Indian American sportscaster (born 1982)

Anish Shroff (born 1982) is the radio play-by-play man for the Carolina Panthers and a play-by-play announcer and on-air host at ESPN.

==Early life and education==
Shroff was born in Bloomfield, New Jersey to Hitesh and Nikita Shroff who are both from Mumbai, India. His father is a professional photographer.

Shroff graduated from Bloomfield High School in 2000, and went on to earn a bachelor's degree in broadcast journalism from Syracuse University's S. I. Newhouse School of Public Communications in 2004. At Syracuse, Shroff worked as student broadcaster for WAER-FM, calling Syracuse Orange games.

==Career==
He was featured on the second season of ESPN reality show Dream Job in 2004, in which he was one of the three finalists.
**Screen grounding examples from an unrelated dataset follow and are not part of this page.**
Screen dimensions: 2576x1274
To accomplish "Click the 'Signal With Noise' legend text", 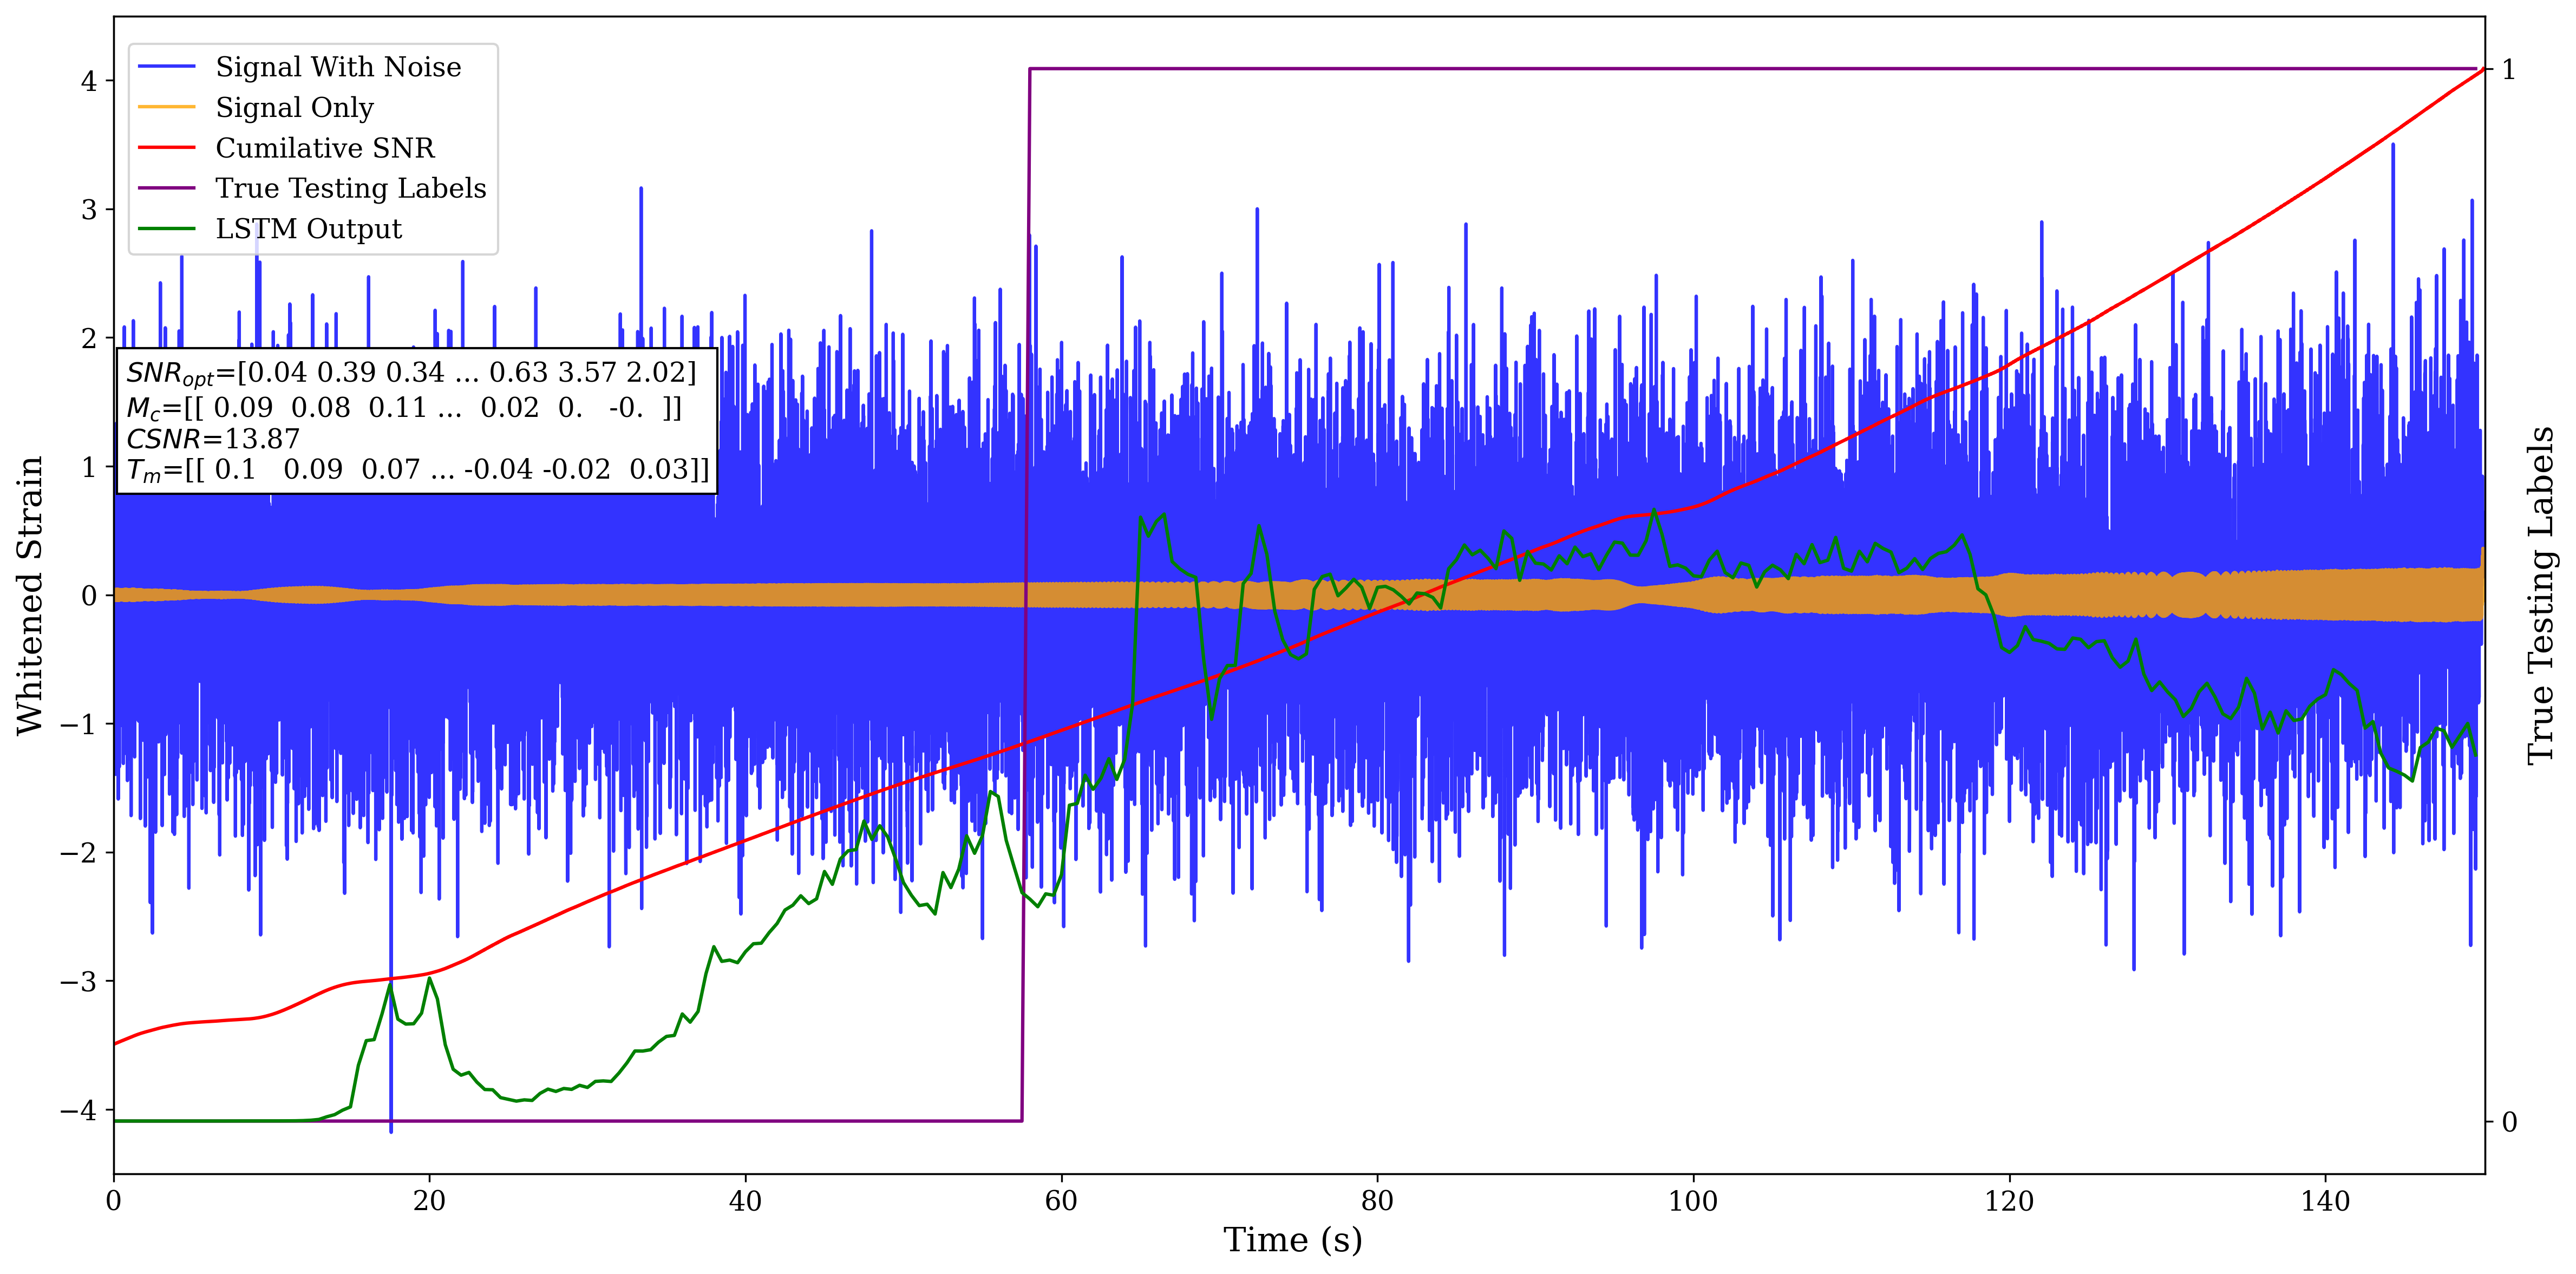I will [338, 67].
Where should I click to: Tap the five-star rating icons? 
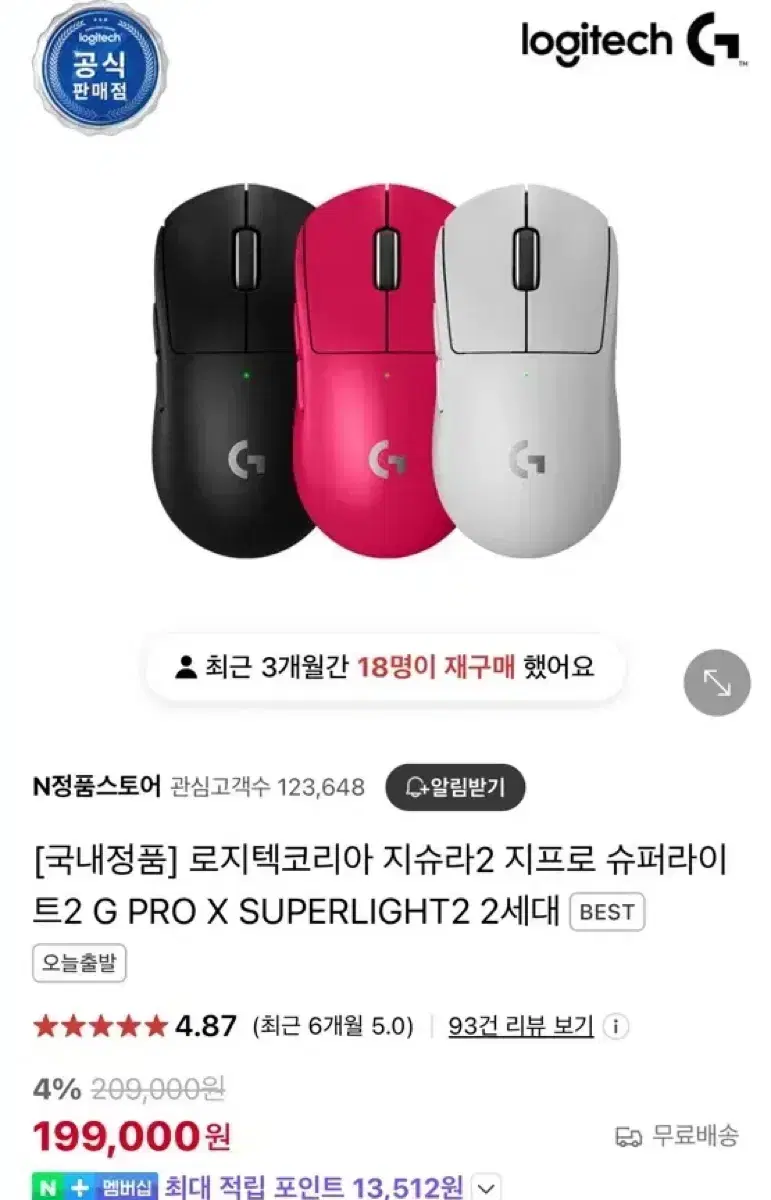pos(100,1026)
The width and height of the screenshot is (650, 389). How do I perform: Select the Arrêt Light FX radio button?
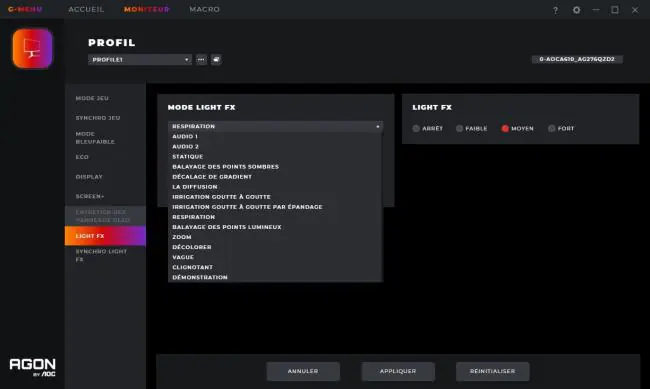428,129
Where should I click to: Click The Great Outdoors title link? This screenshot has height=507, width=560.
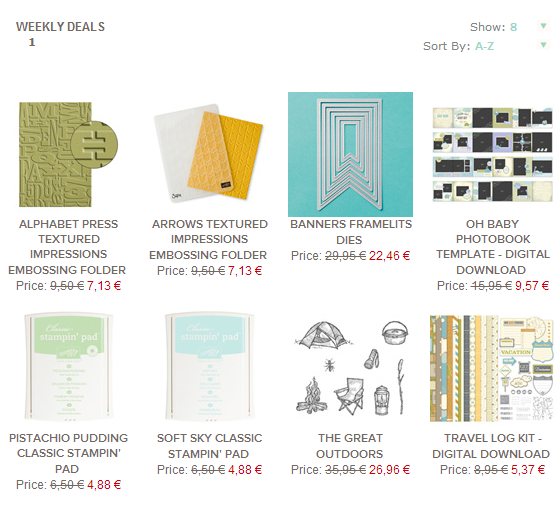[350, 446]
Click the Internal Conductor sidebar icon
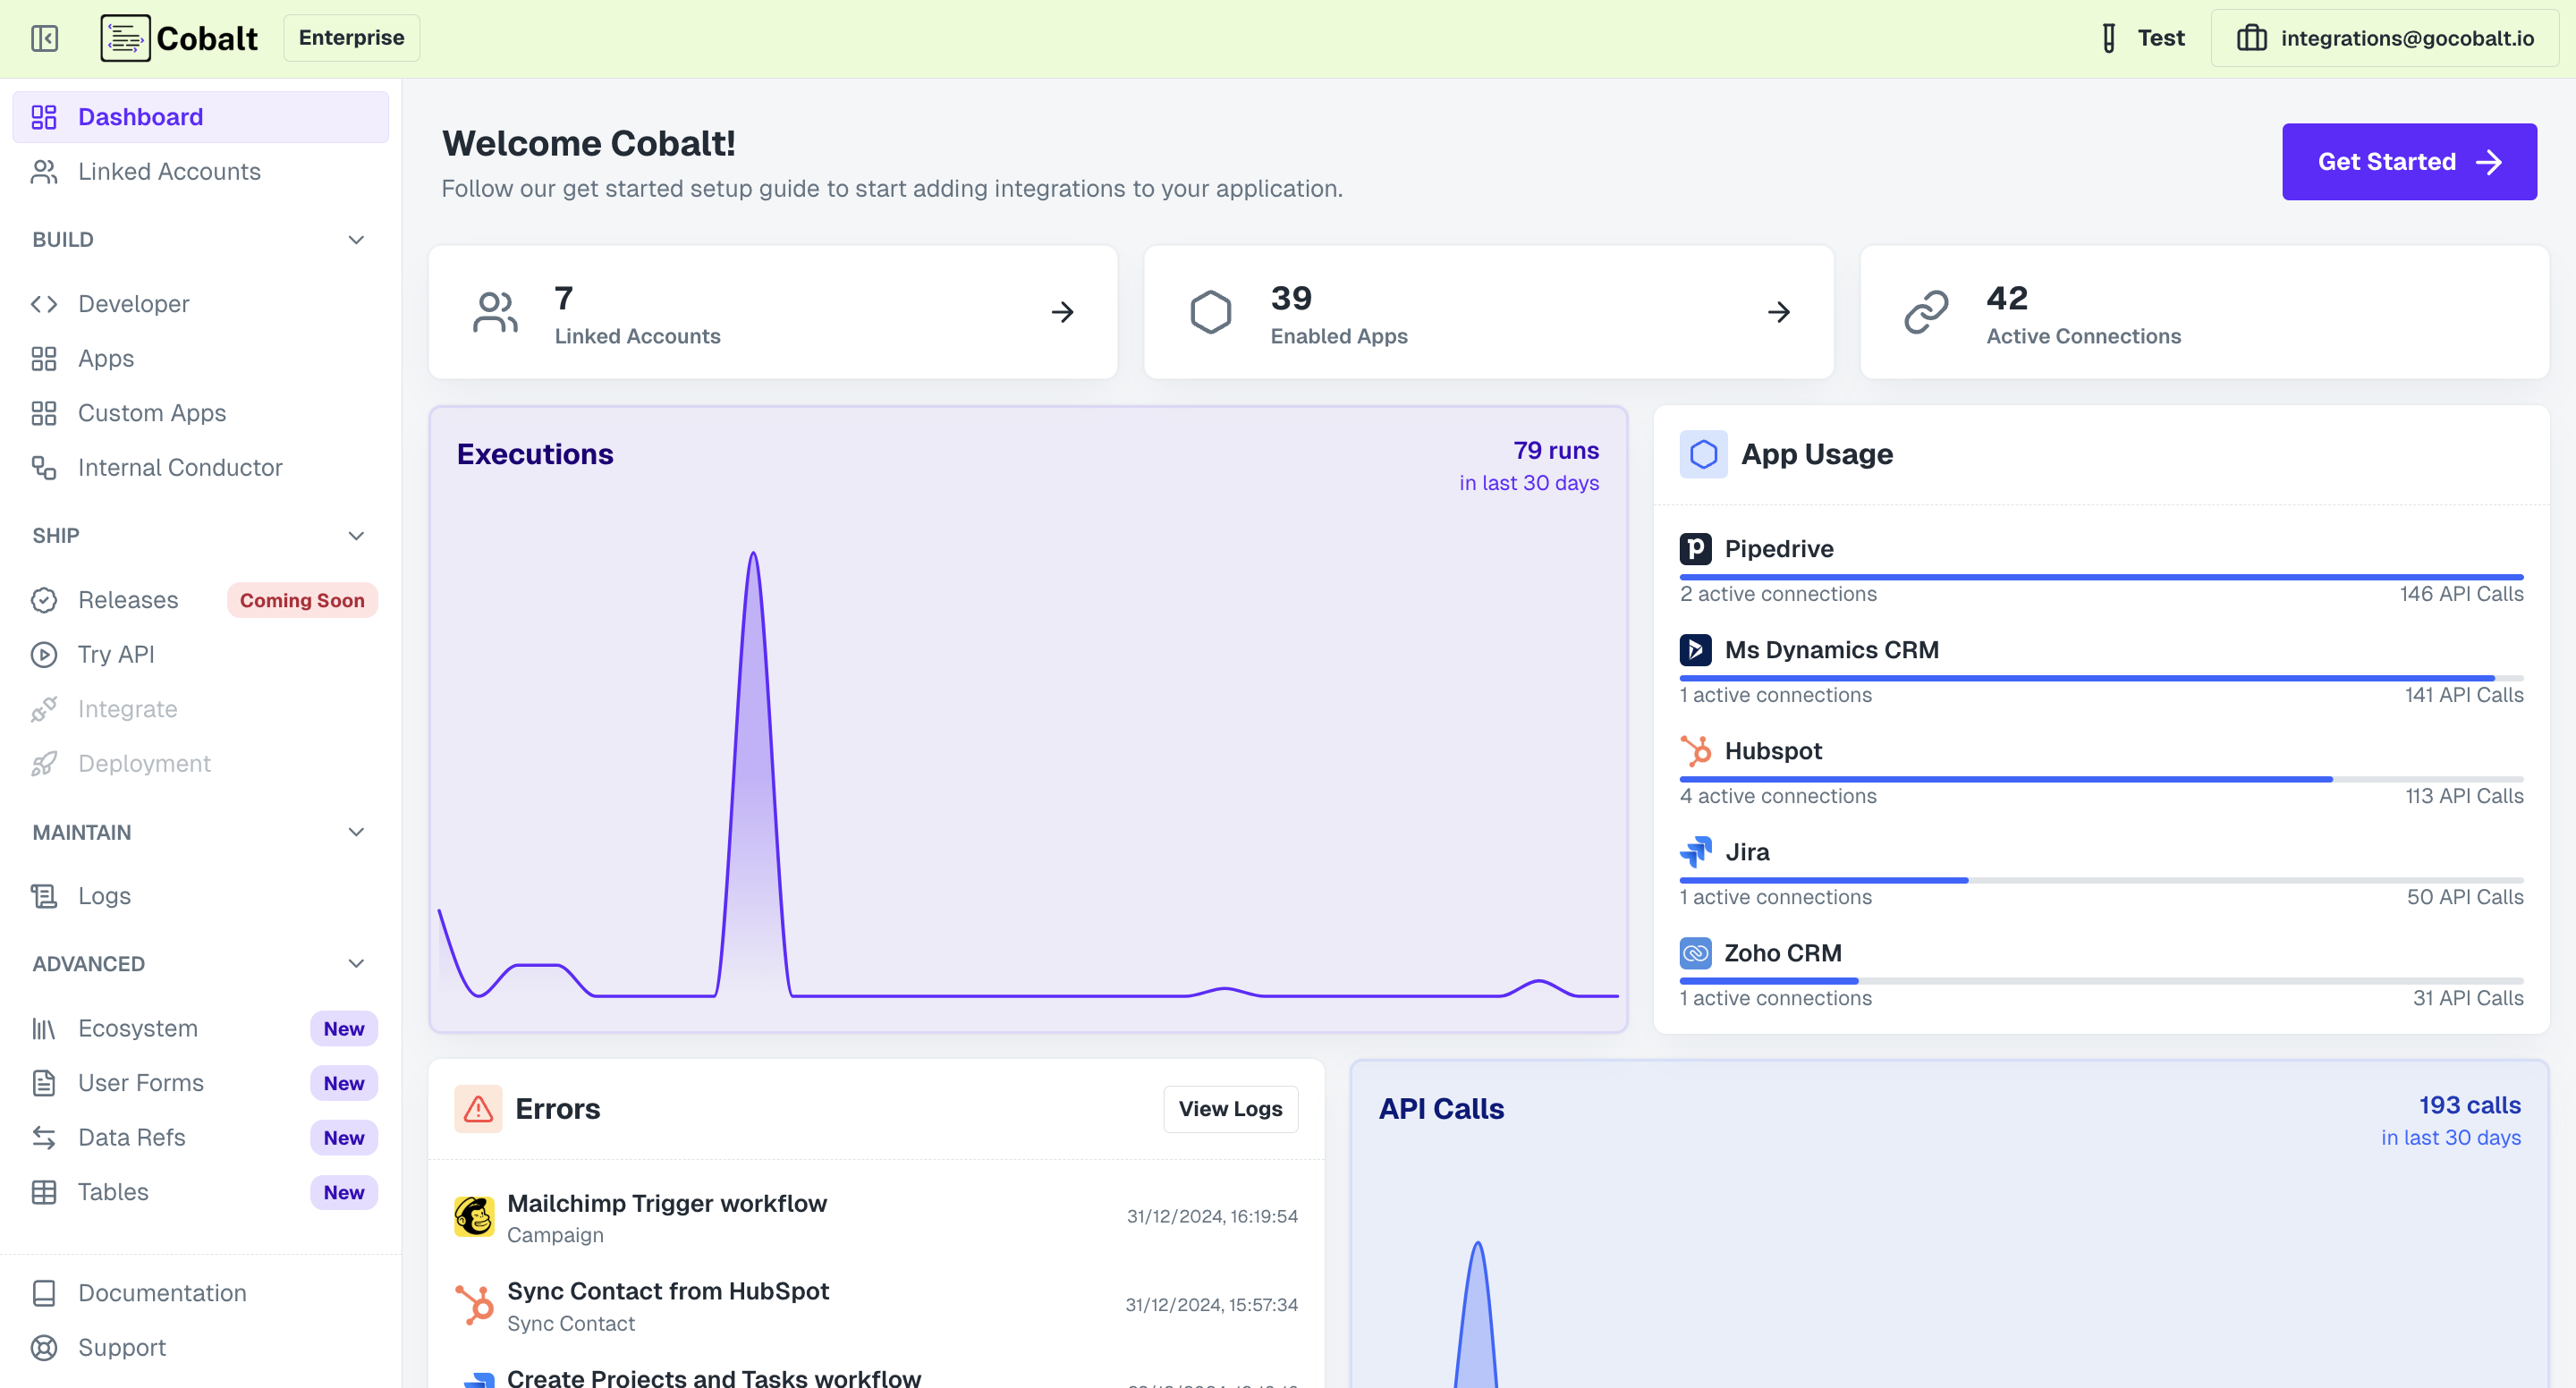Screen dimensions: 2576x1388 coord(44,468)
Following his stint on Dream Job, Shroff worked as an anchor, talk show host and play-by-play announcer at WHEN Radio in Syracuse, New York. He was later a freelance anchor at CSTV (now CBS Sports Network) in New York City and then served as sports director at KNDO-TV in Yakima, Washington.

He joined ESPN on January 1, 2008, initially at ESPNews. While at ESPN, he called college baseball, football, basketball and lacrosse, and hosted various shows on ESPN and ESPNU. In March 2022, he was named the third play-by-play announcer in Carolina Panthers history following Mick Mixon's retirement.